That first cut, believe it or not, is also a prime example of Martinez taking it easy on ya in terms of the accessibility in his music…like…to the point where it would almost just be weird for fans of Prog/Alt/Rock not to dig “Some New Beautiful Nightmare” – it’s just geared towards ears, you feel me? It’s when “Sirens” came on afterwards that I remembered what the real experience of listening to Herman Martinez can be like, and how his songs can quite often become much more niche depending on the mood he’s in or what he’s looking to create on an artistic level. Because make no mistake – yes the dude has his moments where he likes to rock and let the music rip – but ultimately, the man’s an artist in what he crafts and how he composes…listen to “Sirens” and you’ll hear exactly what I mean. There are certainly elements of it that have widespread appeal, but there’s really no doubt that he’s creating cuts much more suited to the real hardcore fans of the exploratory side of artistic Alternative. Visually, were you to check out the lyrics just as they’re written, you can see the uniqueness in the pattern…or perhaps see the uniqueness through the difficulty in locating that pattern he might sing it with…and the reality is, Herman’s not really focused on making anything too straightforward in that regard. There is of course a rhythm & flow to what he’s creating on “Sirens” but for the most part, we’re talking very far beyond what the average everyday listener could potentially absorb or even comprehend.
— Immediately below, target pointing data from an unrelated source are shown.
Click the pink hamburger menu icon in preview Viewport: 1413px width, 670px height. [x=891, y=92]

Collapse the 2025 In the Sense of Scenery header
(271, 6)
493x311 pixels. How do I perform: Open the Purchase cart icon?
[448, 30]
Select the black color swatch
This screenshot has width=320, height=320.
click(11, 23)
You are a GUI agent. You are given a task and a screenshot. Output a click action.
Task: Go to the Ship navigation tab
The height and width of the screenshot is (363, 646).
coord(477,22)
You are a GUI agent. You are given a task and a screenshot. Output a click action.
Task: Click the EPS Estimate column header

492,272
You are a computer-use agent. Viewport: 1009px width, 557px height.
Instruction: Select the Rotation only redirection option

The main advantages Herman’s rockin’ with on this track in terms of the masses are the fact that he sounds like the dude from Lifehouse on this cut and people love that guy’s voice, including myself really…and I think if you were able to stick it out to the 3:15 mark…and you’re NOT blown away by what follows…then your ears are straight-up broken or you’re listening completely upside down. The musicianship is off the charts incredible…Herman handles nearly all of the final two-minutes rocking at full strength instrumentally…like I said, you hit that 3:15 mark and it’s like the world bursts open through your speakers and opens an entirely new portal to another dimension. Out steps The Hermanator with his axe on fire, blazing over the strings on his guitar and lighting the finale of this cut UP til it’s RED HOT.
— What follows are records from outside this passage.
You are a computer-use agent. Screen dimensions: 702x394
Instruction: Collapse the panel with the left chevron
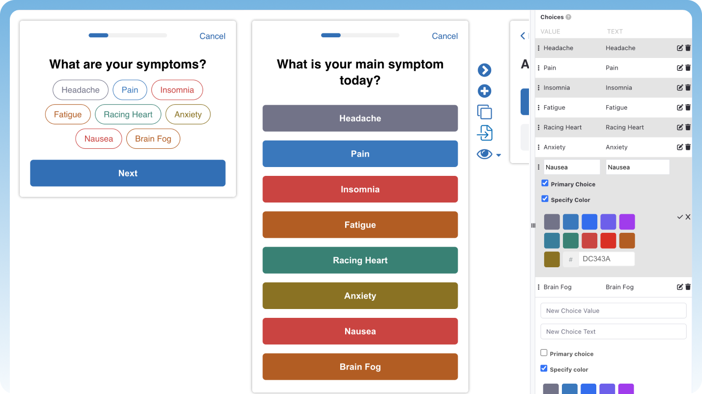pos(523,36)
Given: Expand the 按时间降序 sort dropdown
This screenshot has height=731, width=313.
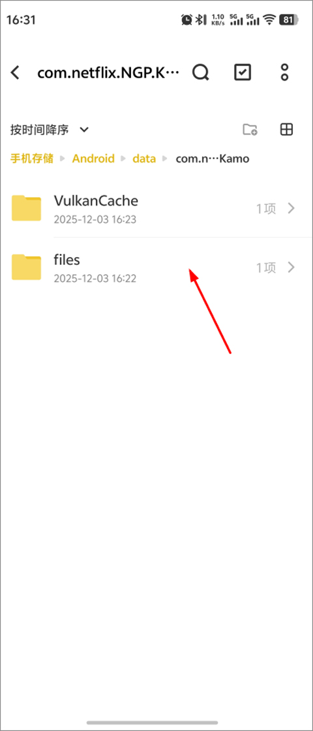Looking at the screenshot, I should click(x=50, y=130).
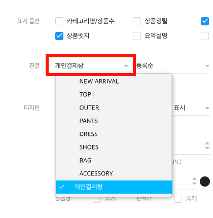Image resolution: width=213 pixels, height=218 pixels.
Task: Toggle the blue checked checkbox at top right
Action: point(205,21)
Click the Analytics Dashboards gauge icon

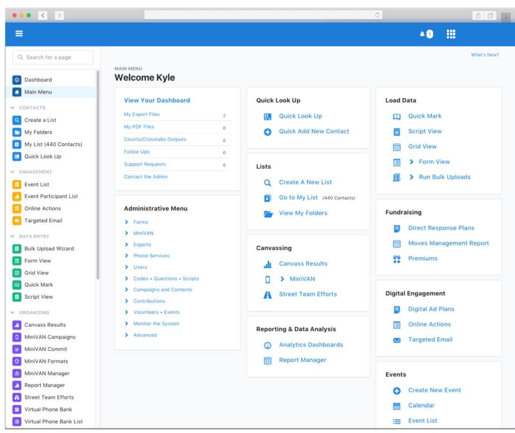[x=268, y=345]
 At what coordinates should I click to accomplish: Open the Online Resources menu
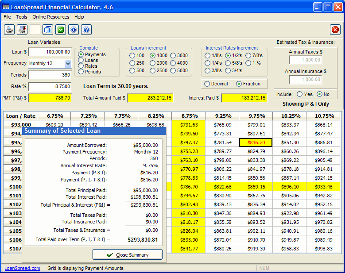tap(51, 17)
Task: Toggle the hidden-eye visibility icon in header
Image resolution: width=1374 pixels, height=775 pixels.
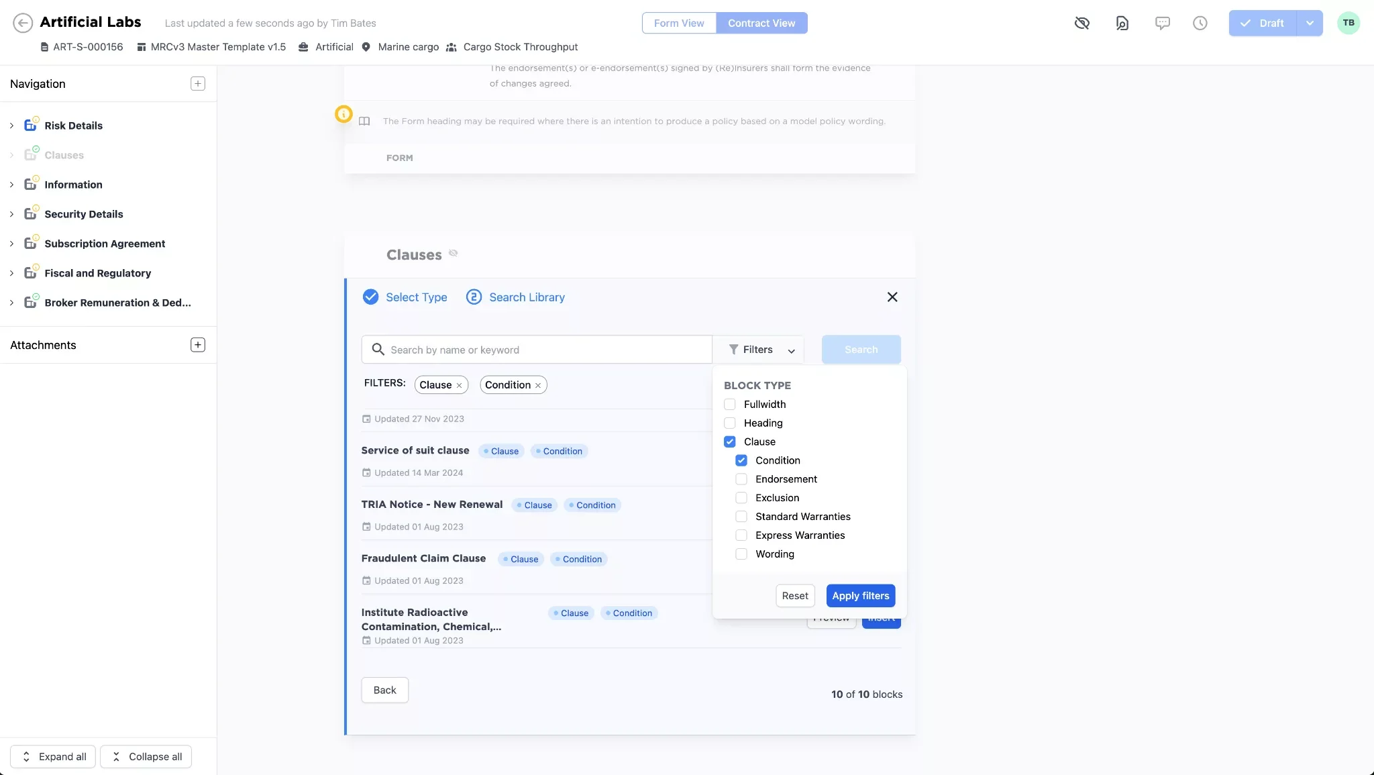Action: coord(1081,23)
REAL uniqueness…not the stuff every second music-journalist writes about, but the stuff that Martinez is made of…it can work both for & against you. I know what I like, I know what I enjoy…and for myself personally, I very much dig the kind of complexities that Herman writes into his music & melodies – but by that same token I can completely acknowledge that I’m not the everyday listener, and that he makes tunes that can be a very tough sell when it comes to the masses out there. Even in a more gentle form like “Salamander,” I still think the obstacles that stand between him and reaching everyone out there are largely presented through the cracks of his artistic prismatic sound…Martinez writes songs that challenge the mind & many of the typical conventions of songwriting…and any time ya do that, you’re gonna encounter some kind of resistance from someone out there along the way. You look at & listen to the lyricism of a song like “Salamander” and it’s pretty damn hard to argue against the guy being part poet…and given that his vocals really reveal how he’s got his own thing goin’ on at all times with the way he draws out his words…I think you can conclude that what he wants to communicate is every bit as important to him as how. Vocally, I can already hear how there are a few similarities between the opening tunes with regard to his approach…but tell me you couldn’t say that about some of the singers you recognize the most out of’em all like the dude from Placebo or someone like Regina Spektor…they have those tangible qualities that can often feel similar in what we hear even when they’re doing things differently. “Salamander” has enough appeal for me…that much I can tell ya…as to whether or not it’s going to make the impact it could on the rest of ya out there is much harder to say really…there are spectacular aspects about the music in this cut, same thing with the lyricism here too…but even despite what you’d assume might be a more delicate vibe that could draw more people in, this might still narrow the crowd with all the inherent complexities that do exist between the music and the vocals.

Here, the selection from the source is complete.